This is in line with the City of Johannesburg’s goal to change human behaviour and get people to understand how they affect the environment in the way they handle plastic.
This was the message of the City of Johannesburg MMC for environment and infrastructure services Nico de Jager.
On World Environment Day on June 5, De Jager rolled up his sleeves, donned a pair of gloves, put on his overalls and started removing mounds of refuse around the Glenville Primary School in Lenasia.
The MMC said Pikitup introduced the Separation-at-Source Programme in 2009, and although the participation rate is low, Pikitup continues to roll out more recycling programmes.

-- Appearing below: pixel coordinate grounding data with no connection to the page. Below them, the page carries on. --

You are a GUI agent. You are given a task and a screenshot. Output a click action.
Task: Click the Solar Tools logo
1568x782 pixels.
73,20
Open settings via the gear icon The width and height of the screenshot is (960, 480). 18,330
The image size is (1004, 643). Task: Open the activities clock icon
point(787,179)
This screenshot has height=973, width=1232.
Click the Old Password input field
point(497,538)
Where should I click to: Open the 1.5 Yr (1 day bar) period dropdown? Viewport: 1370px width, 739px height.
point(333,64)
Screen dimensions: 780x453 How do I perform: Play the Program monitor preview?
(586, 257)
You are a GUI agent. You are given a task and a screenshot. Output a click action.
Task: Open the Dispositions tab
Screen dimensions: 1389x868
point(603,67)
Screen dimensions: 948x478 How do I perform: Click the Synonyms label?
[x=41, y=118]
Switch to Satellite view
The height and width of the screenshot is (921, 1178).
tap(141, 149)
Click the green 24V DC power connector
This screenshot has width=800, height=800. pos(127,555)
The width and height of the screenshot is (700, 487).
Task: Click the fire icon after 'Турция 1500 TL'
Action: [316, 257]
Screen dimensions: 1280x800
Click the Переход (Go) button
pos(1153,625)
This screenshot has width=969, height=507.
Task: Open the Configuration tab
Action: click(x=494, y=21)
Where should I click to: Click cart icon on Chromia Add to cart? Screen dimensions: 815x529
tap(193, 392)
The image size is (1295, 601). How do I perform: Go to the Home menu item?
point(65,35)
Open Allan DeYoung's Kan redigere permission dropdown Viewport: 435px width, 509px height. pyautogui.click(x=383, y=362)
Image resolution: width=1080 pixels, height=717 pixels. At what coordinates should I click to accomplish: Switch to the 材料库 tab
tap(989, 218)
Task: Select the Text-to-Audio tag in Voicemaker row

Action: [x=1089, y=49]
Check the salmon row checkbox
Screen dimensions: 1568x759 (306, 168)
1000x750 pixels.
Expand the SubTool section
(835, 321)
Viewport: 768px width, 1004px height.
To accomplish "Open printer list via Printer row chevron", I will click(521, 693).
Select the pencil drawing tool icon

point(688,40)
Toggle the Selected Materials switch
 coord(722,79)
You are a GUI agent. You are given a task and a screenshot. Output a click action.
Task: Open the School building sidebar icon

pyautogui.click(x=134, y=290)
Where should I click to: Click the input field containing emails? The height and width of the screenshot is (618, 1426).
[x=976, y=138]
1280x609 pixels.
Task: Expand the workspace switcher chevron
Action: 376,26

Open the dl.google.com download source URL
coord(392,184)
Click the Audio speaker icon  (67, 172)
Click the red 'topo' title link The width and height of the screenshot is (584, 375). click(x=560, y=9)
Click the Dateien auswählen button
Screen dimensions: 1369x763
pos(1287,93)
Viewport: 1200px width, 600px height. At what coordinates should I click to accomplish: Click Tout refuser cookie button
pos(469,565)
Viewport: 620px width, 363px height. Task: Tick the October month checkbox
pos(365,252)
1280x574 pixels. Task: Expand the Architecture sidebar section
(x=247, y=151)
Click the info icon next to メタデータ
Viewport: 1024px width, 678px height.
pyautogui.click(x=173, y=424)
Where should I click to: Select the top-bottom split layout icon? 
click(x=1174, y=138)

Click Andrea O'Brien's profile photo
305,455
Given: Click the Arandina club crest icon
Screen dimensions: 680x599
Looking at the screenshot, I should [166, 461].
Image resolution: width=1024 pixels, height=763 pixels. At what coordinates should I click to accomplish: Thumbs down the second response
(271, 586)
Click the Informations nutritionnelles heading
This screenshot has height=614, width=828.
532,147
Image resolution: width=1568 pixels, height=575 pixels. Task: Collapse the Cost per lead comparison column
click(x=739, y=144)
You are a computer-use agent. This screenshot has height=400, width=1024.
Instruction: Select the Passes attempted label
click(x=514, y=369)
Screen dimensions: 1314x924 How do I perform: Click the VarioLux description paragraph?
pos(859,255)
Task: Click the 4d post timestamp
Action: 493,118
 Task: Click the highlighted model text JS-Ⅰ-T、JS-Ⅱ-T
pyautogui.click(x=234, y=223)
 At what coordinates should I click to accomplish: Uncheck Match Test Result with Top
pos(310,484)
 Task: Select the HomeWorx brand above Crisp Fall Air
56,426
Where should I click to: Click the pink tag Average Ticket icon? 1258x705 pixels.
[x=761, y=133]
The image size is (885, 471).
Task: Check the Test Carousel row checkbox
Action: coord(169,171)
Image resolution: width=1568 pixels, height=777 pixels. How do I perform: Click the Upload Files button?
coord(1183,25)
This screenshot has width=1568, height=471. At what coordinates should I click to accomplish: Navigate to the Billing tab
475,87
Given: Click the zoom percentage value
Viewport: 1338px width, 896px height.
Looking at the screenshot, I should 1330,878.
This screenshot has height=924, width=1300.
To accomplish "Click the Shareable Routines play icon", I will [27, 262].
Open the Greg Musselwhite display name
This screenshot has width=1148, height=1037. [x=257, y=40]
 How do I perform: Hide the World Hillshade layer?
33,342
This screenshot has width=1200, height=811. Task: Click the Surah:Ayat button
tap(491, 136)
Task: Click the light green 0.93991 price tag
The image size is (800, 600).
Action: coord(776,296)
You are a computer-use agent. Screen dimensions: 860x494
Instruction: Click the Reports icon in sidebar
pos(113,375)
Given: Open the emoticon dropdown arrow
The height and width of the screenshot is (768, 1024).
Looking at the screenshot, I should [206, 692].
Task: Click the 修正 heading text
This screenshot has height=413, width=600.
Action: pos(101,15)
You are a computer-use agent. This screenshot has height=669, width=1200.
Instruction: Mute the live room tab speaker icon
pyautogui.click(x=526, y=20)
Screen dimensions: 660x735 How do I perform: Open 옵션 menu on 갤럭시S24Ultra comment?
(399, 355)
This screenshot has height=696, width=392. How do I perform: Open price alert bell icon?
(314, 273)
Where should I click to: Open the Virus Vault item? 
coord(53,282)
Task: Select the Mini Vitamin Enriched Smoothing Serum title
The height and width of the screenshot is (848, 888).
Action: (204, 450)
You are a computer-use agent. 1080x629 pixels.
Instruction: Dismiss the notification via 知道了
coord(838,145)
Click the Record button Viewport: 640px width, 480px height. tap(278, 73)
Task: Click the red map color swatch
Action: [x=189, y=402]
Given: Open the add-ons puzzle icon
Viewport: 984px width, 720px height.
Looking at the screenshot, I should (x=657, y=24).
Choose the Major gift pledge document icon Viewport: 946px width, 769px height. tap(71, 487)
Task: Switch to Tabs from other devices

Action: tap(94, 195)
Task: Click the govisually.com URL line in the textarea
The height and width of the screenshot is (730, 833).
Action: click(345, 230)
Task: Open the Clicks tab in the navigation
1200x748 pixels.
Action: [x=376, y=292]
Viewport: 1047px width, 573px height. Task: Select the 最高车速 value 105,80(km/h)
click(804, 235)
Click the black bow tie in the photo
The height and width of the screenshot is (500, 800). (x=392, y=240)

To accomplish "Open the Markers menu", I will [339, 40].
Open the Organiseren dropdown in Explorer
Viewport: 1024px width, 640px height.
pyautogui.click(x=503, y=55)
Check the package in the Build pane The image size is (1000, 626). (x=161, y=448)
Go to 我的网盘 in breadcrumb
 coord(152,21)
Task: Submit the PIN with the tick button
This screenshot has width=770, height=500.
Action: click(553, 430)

“Through education and awareness programmes, we have seen an increase in participating residents. From 1 July, a phased approach to make separation at source mandatory will be introduced,” he said.
Between bouts of back-breaking work, De Jager paused and told learners and residents that Joburg was mindful that a sustainable city requires partnerships with all communities to protect the environment and ultimately humanity. “With the community’s involvement, I’m positive this challenge will be effectively dealt with,” he said.
Lungile Dhlamini, the managing director of Pikitup, said illegal dumping and littering cost the City about R60 million a year. He said Pikitup was trying to eradicate illegal dumping spots around Joburg.
“We have around 2 000 known illegal dumping spots within the City. Between July 2017 and now, we have eradicated 110 illegal spots.”